What if we added the check?
julia> @code_native debuginfo=:none syntax=:intel mysum_check(x)
.text
mov rax, qword ptr [rdi + 8]
test rax, rax
je L46
mov rcx, qword ptr [rdi]
vxorpd xmm0, xmm0, xmm0
vaddsd xmm0, xmm0, qword ptr [rcx]
cmp rax, 1
je L45
mov edx, 1
nop
L32:
vaddsd xmm0, xmm0, qword ptr [rcx + 8*rdx]
inc rdx
cmp rax, rdx
jne L32
L45:
ret
L46:
vxorps xmm0, xmm0, xmm0
ret
nop word ptr cs:[rax + rax]
This code is a little shorter, because in the previous version it first added a single number to 0
, checked if the loop was of length 1
, and immediately returned if so. But here it instead goes straight into the loop.
I wouldn’t worry too much about that difference…
Consider that a CPU running at 4 GHz has 4 clock cycles per nanosecond, and there are 1 billion nanoseconds per second.
In each clock cycle, a modern CPU can often execute 3 ore more instructions.
So whatever difference this makes, it’ll be negligible.

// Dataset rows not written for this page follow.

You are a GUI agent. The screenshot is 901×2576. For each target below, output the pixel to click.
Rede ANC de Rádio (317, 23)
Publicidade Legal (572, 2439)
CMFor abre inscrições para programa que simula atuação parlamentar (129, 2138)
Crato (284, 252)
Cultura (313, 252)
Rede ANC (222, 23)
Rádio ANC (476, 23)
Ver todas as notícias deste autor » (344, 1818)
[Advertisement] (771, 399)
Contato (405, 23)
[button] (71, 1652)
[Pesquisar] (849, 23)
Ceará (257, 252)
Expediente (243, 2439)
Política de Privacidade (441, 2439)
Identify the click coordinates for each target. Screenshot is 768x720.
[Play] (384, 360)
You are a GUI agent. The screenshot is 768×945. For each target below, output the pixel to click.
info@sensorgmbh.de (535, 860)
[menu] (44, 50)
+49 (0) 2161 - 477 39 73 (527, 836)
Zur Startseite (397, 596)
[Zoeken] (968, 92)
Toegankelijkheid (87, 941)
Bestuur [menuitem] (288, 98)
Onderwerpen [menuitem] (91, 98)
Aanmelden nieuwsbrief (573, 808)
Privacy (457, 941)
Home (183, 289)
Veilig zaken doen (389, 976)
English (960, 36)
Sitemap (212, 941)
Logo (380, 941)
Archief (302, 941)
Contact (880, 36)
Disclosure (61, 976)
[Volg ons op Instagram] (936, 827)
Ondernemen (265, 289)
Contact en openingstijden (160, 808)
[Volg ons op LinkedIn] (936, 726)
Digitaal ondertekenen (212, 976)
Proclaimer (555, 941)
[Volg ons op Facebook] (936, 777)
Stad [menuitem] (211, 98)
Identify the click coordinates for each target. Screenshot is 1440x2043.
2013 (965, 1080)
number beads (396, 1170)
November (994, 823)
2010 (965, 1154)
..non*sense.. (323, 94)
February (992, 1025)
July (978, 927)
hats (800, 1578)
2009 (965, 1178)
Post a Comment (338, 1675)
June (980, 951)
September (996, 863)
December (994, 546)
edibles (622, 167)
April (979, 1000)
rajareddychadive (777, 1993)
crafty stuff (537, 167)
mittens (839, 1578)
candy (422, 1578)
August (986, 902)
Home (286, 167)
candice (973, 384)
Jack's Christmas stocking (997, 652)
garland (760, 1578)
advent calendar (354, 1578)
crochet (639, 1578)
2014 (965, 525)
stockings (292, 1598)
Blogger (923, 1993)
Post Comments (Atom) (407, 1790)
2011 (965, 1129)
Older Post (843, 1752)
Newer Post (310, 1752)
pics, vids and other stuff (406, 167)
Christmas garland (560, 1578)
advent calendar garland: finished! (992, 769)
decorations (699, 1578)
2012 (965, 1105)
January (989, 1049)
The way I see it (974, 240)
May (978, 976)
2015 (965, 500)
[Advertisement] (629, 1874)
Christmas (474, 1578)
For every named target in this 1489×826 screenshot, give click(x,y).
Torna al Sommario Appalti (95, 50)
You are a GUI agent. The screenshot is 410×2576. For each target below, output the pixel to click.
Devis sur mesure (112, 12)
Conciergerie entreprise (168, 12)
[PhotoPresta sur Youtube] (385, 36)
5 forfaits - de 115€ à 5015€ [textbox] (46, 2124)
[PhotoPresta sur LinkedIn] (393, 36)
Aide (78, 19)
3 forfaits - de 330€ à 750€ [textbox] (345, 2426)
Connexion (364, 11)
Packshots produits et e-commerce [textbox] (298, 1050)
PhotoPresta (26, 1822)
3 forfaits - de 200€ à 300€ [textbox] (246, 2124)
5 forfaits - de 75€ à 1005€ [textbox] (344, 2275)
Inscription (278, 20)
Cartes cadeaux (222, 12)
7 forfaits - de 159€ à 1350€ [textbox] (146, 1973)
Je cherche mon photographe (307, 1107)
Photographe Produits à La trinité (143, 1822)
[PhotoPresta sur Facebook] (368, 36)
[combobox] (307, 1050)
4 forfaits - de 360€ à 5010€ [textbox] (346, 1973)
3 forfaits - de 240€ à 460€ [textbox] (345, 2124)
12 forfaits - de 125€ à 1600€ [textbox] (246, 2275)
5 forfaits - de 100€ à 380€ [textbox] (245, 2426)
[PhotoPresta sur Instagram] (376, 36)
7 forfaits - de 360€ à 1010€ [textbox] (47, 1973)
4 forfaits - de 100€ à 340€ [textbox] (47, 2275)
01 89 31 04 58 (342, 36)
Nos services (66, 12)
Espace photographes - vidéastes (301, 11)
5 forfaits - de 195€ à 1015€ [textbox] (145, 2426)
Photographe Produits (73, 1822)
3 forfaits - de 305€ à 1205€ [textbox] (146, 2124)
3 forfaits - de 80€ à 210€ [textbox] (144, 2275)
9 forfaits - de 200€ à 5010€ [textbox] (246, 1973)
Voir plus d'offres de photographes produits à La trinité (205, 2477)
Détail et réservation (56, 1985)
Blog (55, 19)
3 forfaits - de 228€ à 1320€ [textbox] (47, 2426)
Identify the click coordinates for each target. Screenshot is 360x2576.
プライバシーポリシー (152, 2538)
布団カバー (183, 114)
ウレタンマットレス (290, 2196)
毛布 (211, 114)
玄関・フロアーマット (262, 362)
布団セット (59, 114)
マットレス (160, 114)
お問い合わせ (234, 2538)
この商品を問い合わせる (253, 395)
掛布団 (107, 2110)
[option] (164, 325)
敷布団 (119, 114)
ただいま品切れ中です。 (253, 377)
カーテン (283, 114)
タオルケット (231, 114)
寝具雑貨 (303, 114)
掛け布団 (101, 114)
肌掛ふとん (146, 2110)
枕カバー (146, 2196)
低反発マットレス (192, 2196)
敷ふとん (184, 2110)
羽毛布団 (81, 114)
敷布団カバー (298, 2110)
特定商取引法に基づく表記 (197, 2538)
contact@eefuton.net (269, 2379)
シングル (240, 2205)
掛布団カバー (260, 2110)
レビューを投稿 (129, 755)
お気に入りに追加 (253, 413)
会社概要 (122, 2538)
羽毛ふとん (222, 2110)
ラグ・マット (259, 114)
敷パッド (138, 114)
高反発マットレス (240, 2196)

Maybe I’m crazy enough to worry about every stray instruction, but also note that less isn’t necessarily better. As an extreme example, Julia’s broadcasting generates a lot of code that’s fast for different possibilities (e.g., different particular sizes being 1), plus a few checks to run whatever is fastest.